TESTO DI PARTENZA »
|---|
Le troppe auto parcheggiate in via D’Amelio
In quella strada Catanese era già stato altre volte — «di solito la domenica mattina dopo la messa, anche se noi sconsigliavamo le abitudini fisse» — e aveva notato con disappunto le tante auto parcheggiate davanti al portone dove entrava Borsellino: «Segnalai la situazione al dirigente dell’ufficio, si sarebbe dovuta istituire la zona rimozione, ma in quel periodo non era facile per le proteste dei residenti, le concedevano solo per le abitazioni dei potenziali obiettivi». Davanti a casa Borsellino fu messa solo qualche settimana dopo la strage di Capaci.
|---|
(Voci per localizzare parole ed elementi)
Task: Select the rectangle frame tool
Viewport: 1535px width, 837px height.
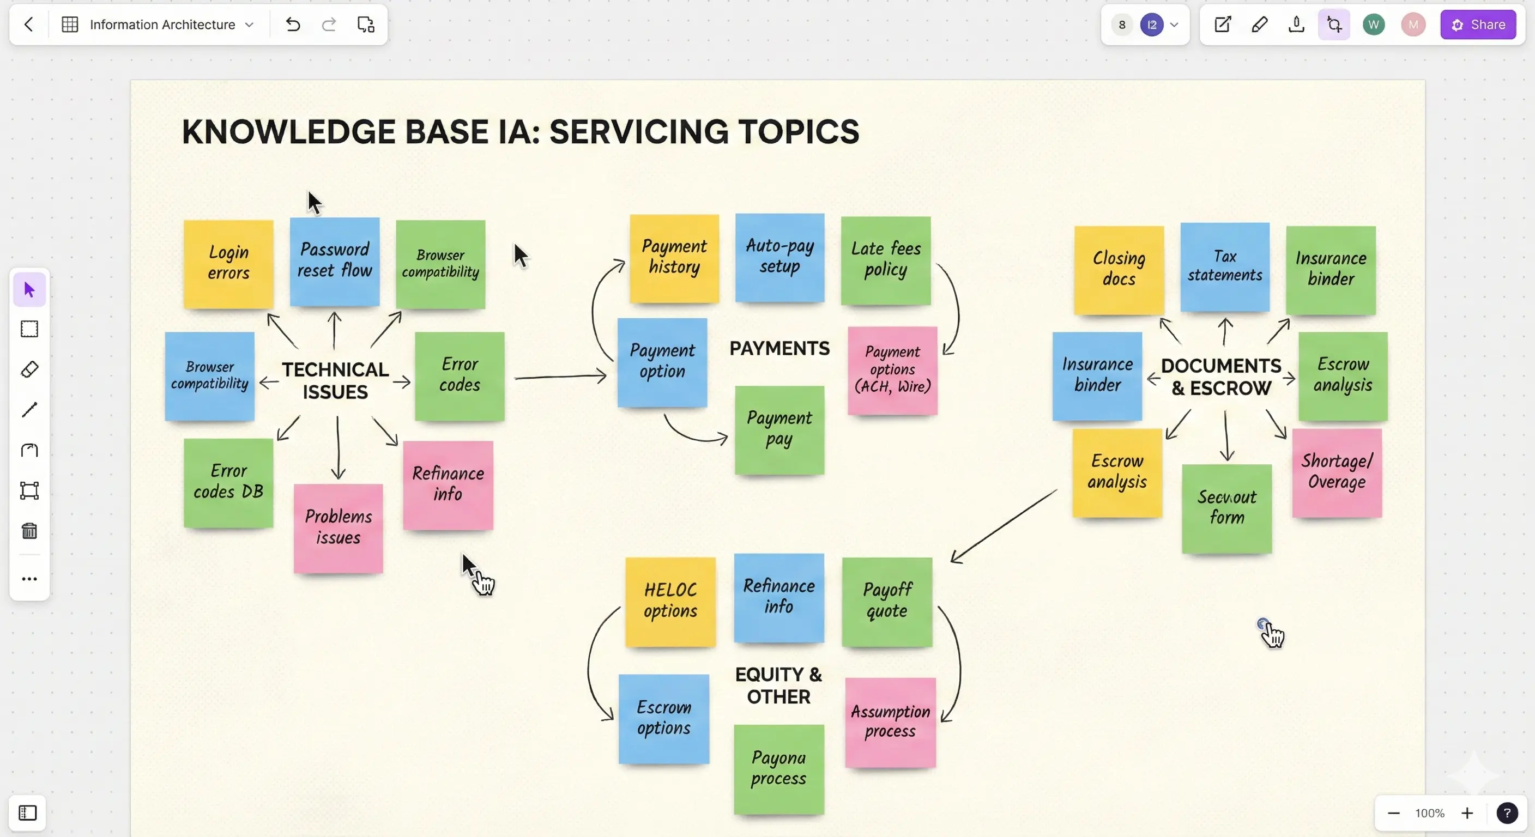Action: 29,329
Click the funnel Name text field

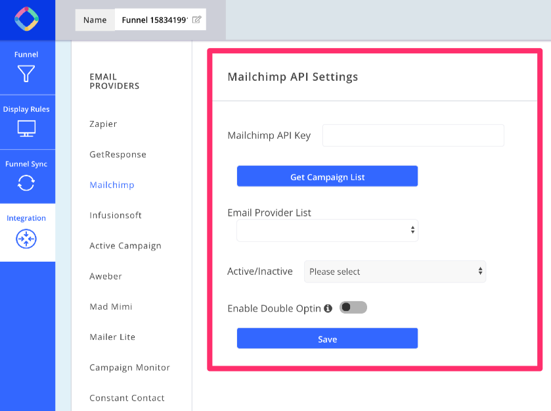[x=155, y=20]
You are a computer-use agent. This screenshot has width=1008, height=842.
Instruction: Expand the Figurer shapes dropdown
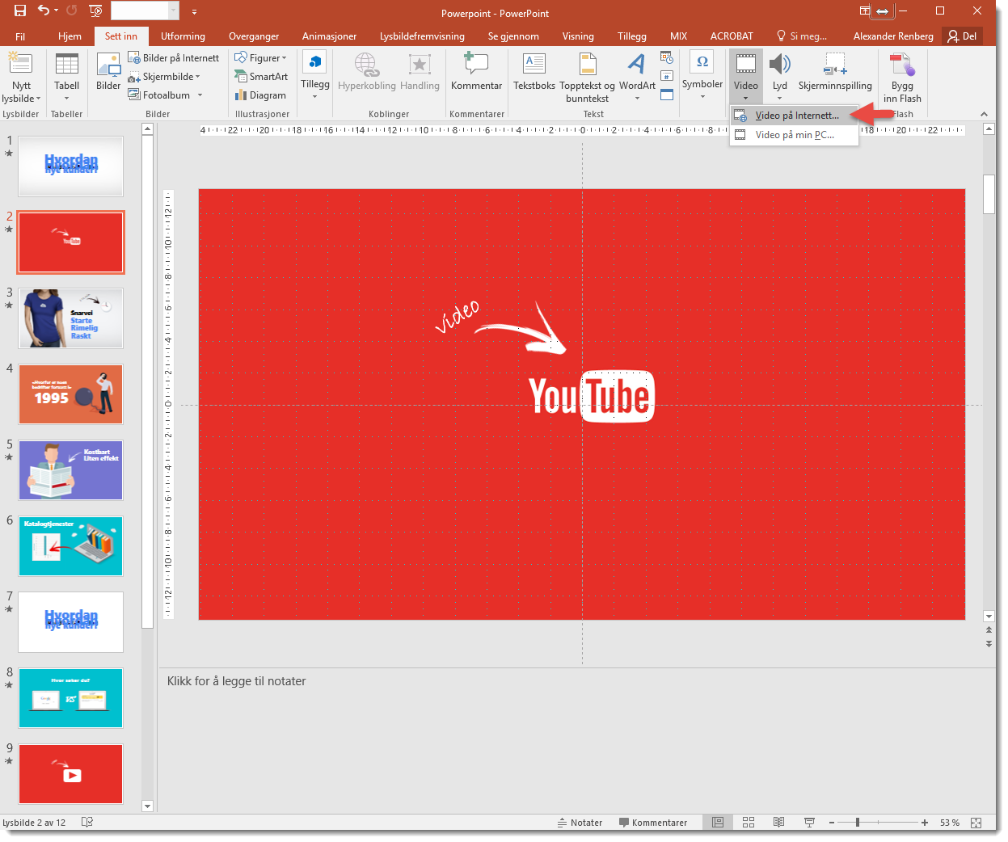pos(261,58)
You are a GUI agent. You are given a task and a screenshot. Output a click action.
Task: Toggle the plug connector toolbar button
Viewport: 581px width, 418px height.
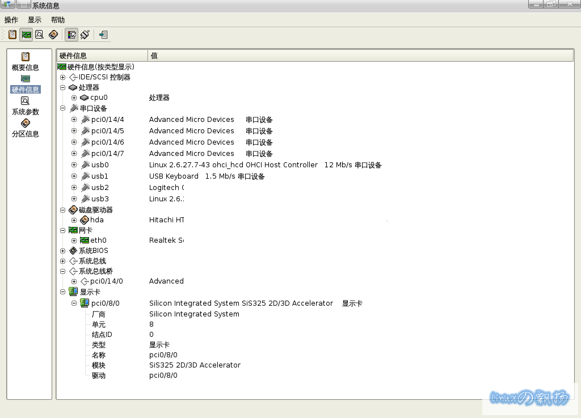[85, 35]
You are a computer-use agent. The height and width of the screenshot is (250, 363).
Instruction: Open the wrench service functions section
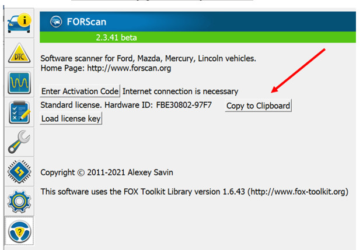coord(19,142)
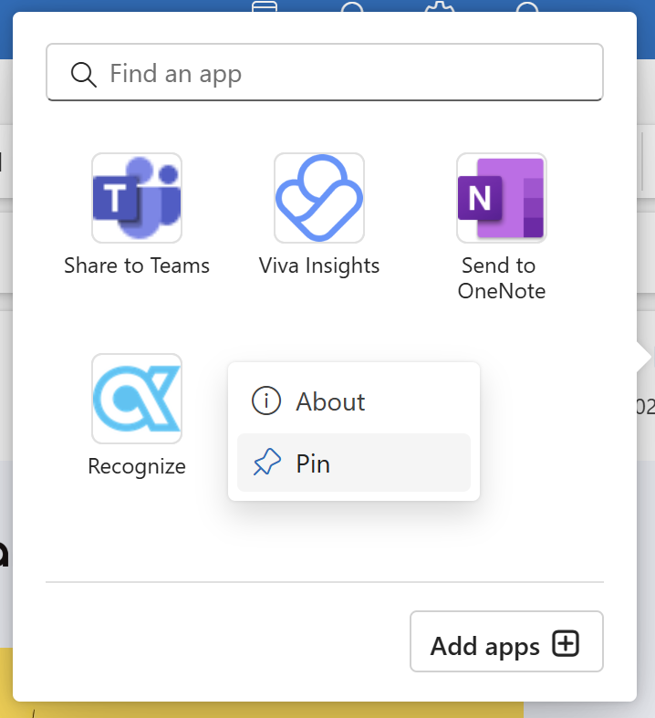Click the Find an app search field
655x718 pixels.
click(x=347, y=73)
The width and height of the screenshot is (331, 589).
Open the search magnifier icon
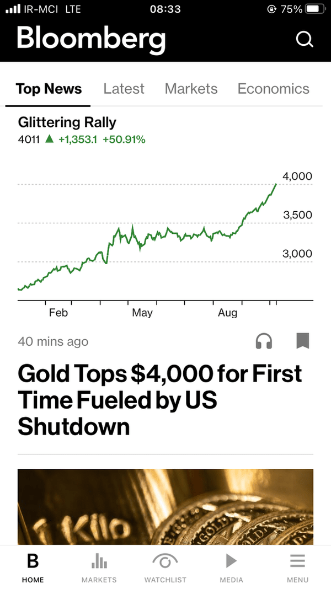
|---|
REQUISITI DEL COMPITO » Continua il testo sulle auto parcheggiate in via D’Amelio, riprendendo subito dopo la sua ultima frase.

RISULTATO DEL COMPITO »
La 126 carica di tritolo
Grazie al mancato divieto di parcheggio, i mafiosi poterono sistemare la Fiat 126 carica di tritolo davanti al civico 19 di via D’Amelio. Probabilmente la sera di sabato 18 luglio o la mattina di domenica 19: in trent’anni di indagini non si è arrivati a ricostruire nel dettaglio le ultime fasi della preparazione e dell’esecuzione dell’attentato. Quella domenica il magistrato cambiò programma, rinviando la visita alla madre al pomeriggio. «La mia squadra montò alle 7 — racconta Catanese —, e verso le 9 il giudice mi avvisò che saremmo andati nella casa di Villagrazia».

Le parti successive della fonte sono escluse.